--- Task instructions ---
Give the lines starting at the one containing "will (523, 350)." and ending at the one containing "Action: click(x=43, y=337)" as a Markdown table with columns Row and Line, numbering each line and leaving out blank lines.

__________________________________________________

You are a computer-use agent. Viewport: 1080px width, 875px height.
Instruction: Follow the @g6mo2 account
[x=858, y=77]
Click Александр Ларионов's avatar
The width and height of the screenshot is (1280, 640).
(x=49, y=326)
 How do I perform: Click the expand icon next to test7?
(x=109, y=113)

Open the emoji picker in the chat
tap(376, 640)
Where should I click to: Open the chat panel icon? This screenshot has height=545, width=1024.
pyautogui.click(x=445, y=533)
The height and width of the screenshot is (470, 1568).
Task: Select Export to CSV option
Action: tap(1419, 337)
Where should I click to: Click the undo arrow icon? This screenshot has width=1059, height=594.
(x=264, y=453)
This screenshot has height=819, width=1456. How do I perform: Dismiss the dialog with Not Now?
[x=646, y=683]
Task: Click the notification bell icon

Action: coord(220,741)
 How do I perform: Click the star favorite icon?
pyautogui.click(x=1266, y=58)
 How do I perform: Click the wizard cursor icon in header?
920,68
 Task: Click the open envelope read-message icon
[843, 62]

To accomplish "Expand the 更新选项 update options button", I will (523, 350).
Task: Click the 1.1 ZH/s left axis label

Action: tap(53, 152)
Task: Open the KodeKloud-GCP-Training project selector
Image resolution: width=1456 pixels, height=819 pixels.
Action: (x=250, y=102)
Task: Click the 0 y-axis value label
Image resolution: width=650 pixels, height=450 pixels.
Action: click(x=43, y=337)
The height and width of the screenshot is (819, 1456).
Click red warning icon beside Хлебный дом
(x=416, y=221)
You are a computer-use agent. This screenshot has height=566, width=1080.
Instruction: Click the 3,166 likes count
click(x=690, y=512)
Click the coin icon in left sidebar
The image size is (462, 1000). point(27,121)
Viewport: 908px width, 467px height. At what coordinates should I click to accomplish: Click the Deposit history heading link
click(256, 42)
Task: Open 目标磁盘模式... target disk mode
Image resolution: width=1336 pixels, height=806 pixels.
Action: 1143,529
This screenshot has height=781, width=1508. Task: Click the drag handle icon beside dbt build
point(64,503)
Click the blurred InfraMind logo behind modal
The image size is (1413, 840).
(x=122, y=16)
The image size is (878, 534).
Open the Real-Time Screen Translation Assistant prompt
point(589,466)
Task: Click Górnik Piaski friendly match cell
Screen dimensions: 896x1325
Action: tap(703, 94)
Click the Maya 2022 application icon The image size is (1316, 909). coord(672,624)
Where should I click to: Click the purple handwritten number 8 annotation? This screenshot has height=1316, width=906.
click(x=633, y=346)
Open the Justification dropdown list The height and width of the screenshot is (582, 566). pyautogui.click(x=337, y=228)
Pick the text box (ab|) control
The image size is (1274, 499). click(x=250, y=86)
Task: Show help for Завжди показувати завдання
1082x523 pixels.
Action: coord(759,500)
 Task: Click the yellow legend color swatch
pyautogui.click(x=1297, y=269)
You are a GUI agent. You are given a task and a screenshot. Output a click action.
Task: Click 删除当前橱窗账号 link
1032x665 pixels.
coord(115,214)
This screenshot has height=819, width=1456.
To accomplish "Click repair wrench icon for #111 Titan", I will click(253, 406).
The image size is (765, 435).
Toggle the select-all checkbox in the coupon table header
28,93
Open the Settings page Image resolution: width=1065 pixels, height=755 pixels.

__________________________________________________

--- Finished task ---
| Row | Line |
|---|---|
| 1 | To accomplish "Expand the 更新选项 update options button", I will (523, 350). |
| 2 | Task: Click the 1.1 ZH/s left axis label |
| 3 | Action: tap(53, 152) |
| 4 | Task: Open the KodeKloud-GCP-Training project selector |
| 5 | Image resolution: width=1456 pixels, height=819 pixels. |
| 6 | Action: (x=250, y=102) |
| 7 | Task: Click the 0 y-axis value label |
| 8 | Image resolution: width=650 pixels, height=450 pixels. |
| 9 | Action: click(x=43, y=337) |